- [GOAL OF THE EXERCISE] Retype, word for word, every line of the records below starting at the one that contains "Click the MiB unit label" and ending at the one that contains "You are a computer-use agent. 453x279 pixels."; include both of those lines and nothing more.
Start of DATA PROVIDED
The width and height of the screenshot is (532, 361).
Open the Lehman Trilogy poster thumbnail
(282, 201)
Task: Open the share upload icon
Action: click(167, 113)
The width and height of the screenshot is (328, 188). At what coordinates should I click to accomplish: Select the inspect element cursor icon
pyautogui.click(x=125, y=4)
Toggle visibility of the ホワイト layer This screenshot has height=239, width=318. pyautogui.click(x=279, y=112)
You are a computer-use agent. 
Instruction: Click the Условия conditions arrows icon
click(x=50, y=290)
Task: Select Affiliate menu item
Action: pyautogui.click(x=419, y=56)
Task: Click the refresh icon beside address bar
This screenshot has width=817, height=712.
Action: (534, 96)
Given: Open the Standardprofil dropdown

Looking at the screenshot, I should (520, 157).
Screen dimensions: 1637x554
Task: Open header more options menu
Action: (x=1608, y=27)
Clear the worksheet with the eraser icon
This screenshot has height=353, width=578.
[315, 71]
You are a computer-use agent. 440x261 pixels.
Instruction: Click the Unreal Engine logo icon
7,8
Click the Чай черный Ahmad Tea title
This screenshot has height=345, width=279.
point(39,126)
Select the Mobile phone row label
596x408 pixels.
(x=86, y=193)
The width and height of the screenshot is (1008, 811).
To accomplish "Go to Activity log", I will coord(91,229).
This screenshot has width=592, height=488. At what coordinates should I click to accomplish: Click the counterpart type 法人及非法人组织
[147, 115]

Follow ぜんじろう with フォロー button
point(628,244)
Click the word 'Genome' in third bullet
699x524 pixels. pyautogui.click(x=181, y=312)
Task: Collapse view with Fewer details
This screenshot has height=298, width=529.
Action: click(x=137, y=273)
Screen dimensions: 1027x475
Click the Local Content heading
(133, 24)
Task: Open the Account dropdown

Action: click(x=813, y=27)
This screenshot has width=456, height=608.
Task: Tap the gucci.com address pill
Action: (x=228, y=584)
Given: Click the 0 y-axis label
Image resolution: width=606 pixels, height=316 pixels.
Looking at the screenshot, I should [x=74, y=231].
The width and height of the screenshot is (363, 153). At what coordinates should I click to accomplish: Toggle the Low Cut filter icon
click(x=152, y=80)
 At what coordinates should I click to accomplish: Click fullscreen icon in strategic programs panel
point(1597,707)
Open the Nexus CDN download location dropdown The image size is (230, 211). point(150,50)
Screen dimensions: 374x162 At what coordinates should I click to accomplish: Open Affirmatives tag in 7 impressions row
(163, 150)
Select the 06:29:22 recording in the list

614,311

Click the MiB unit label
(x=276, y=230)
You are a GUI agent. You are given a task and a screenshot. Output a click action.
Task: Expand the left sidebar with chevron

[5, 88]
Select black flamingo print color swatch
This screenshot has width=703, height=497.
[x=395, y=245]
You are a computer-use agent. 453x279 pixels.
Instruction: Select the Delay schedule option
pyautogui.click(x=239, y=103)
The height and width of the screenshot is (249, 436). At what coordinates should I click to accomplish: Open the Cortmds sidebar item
End of DATA PROVIDED
- [ANSWER TO THIS PROBLEM]
Click the MiB unit label
(x=276, y=230)
You are a GUI agent. You are given a task and a screenshot. Output a click action.
Task: Expand the left sidebar with chevron

[5, 88]
Select black flamingo print color swatch
This screenshot has width=703, height=497.
[x=395, y=245]
You are a computer-use agent. 453x279 pixels.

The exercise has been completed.